In the retelling, there is access to all of Louise’s thoughts during the course of the story. This shows her true feelings about her husband’s death. “Now that my husband is gone, I have no one to limit me on my actions. I rise from the chair, and fall back down. I begin to feel empowerment, excitement even. Most women that I know would never feel such a way after their husband’s death. ”Free, free, free!” I begin to whisper. My pulses start to race. The terror which had overwhelmed me has dissolved” With this access, the reader can interpret that her relationship with her husband wasn’t something that made her happy. It held her back from living her life. In the original, “Now her bosom rose and fell tumultuously. She was beginning to recognize this thing that was approaching to possess her, and she was striving to beat it back with her will–as powerless as her two white slender hands would have been. When she abandoned herself a little whispered word escaped her slightly parted lips. She said it over and over under the breath: “free, free, free!” The vacant stare and the look of terror that had followed it went from her eyes. They stayed keen and bright. Her pulses beat fast, and the coursing blood warmed and relaxed every inch of her body.” The reader is given Mrs. Mallard’s thoughts, but only to some extent. They’re told that after the death of her husband, Mrs. Mallard comes to realization that she’s finally free. In both stories, the narrator shows the reader that Mrs. Mallard is full of joy after her husband’s death. One difference is that the retelling shows that joy in more detail.
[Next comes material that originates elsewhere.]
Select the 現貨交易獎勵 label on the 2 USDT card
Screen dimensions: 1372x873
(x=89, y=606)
The main differences between these two stories are the type of narrations. “The Story of An Hour,” is written in third person limited, allowing the reader to know what’s going on in multiple places of the story. “Josephine was kneeling before the closed door with her lips to the keyhold, imploring for admission. “Louise, open the door! I beg; open the door–you will make yourself ill. What are you doing, Louise? For heaven’s sake open the door.” “Go away. I am not making myself ill.” No; she was drinking in a very elixir of life through that open window.” In “My Short Lived Happy Ending,” this part is told in a different view,” Josephine was behind the door shouting,” Louise, open the door! You will make yourself ill!” I ignore her warning. I am not making myself ill. My husband was who made me ill. “Go away! I am not making myself ill!” I shout in reply.” From Louise’s point of view she doesn’t know that her sister is kneeling behind the door, she only sees the room that she’s in. In the original, the reader is shown both inside and outside of the room.
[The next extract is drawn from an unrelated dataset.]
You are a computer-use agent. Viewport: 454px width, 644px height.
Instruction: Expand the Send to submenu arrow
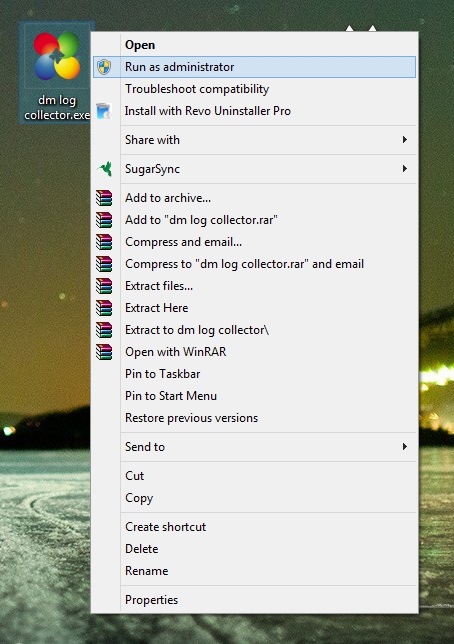click(x=405, y=446)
In writing the retelling of “The Story of An Hour,” the main goal was to give the reader Mrs. Mallard’s point of view. This helps clear up any confusion about what she’s actually feeling, or the reason for her death. Although, the original shows this, it’s not from Mrs. Mallard’s point of view. Her point of view allows the reader to fully understand her true feelings that she develops after she grieved her husband.